Plus, c’est grâce à cette collaboration en amont que les nouvelles normes – « toutes basées sur des lois et des règlements déjà existants », précise Mme Oudar – ont été aussi bien accueillies par l’industrie. « Le fait d’avoir une table paritaire au moment de l’élaboration du guide a permis à notre stratégie de communication de se faire beaucoup plus naturellement, explique-t-elle. Parce qu’en participant on comprend mieux, mais on se sent aussi plus investi. Les personnes impliquées sont ainsi devenues des ambassadeurs dans leur milieu respectif ! » Selon les plus récentes statistiques compilées par la CNESST, la trousse sectorielle dédiée à l’industrie de la construction a d’ailleurs été, de loin, la plus utilisée.

« Il faut dire, ajoute-t-elle, que l’industrie de la construction en est déjà une où les acteurs se parlent sur une base régulière.
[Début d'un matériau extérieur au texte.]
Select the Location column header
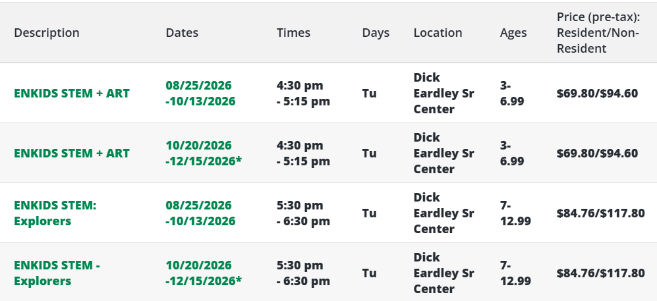The image size is (657, 301). click(438, 33)
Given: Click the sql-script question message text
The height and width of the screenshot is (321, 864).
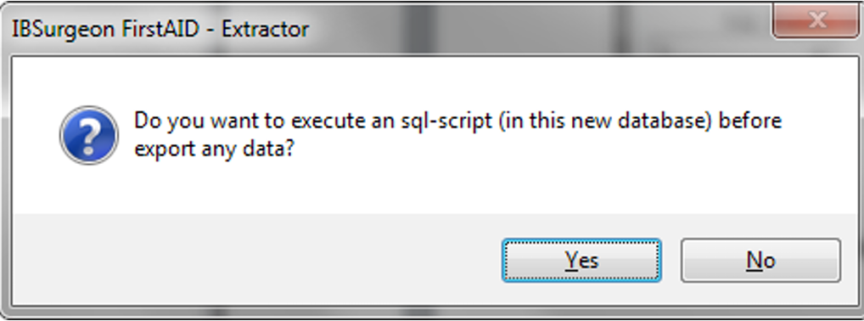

On a pu tabler sur des liens qui existaient déjà, c’est sans aucun doute ce qui nous a permis d’être aussi proactifs ! » ■


Interventions effectives de la CNESST après enquête épidémiologique

  • 3 026 dossiers
  • 575 plaintes
  • 5 réclamations acceptées
Dans ses relevés statistiques, la CNESST indique qu’il y a eu 3 026 dossiers d’intervention pour le secteur de la construction relativement à la COVID-19 entre le 13 mars et le 16 août 2020, notamment à la suite de 575 plaintes. De ce nombre, elle n’avait accepté que 5 réclamations pour lésion professionnelle en lien avec le virus, après enquête et évaluation épidémiologique.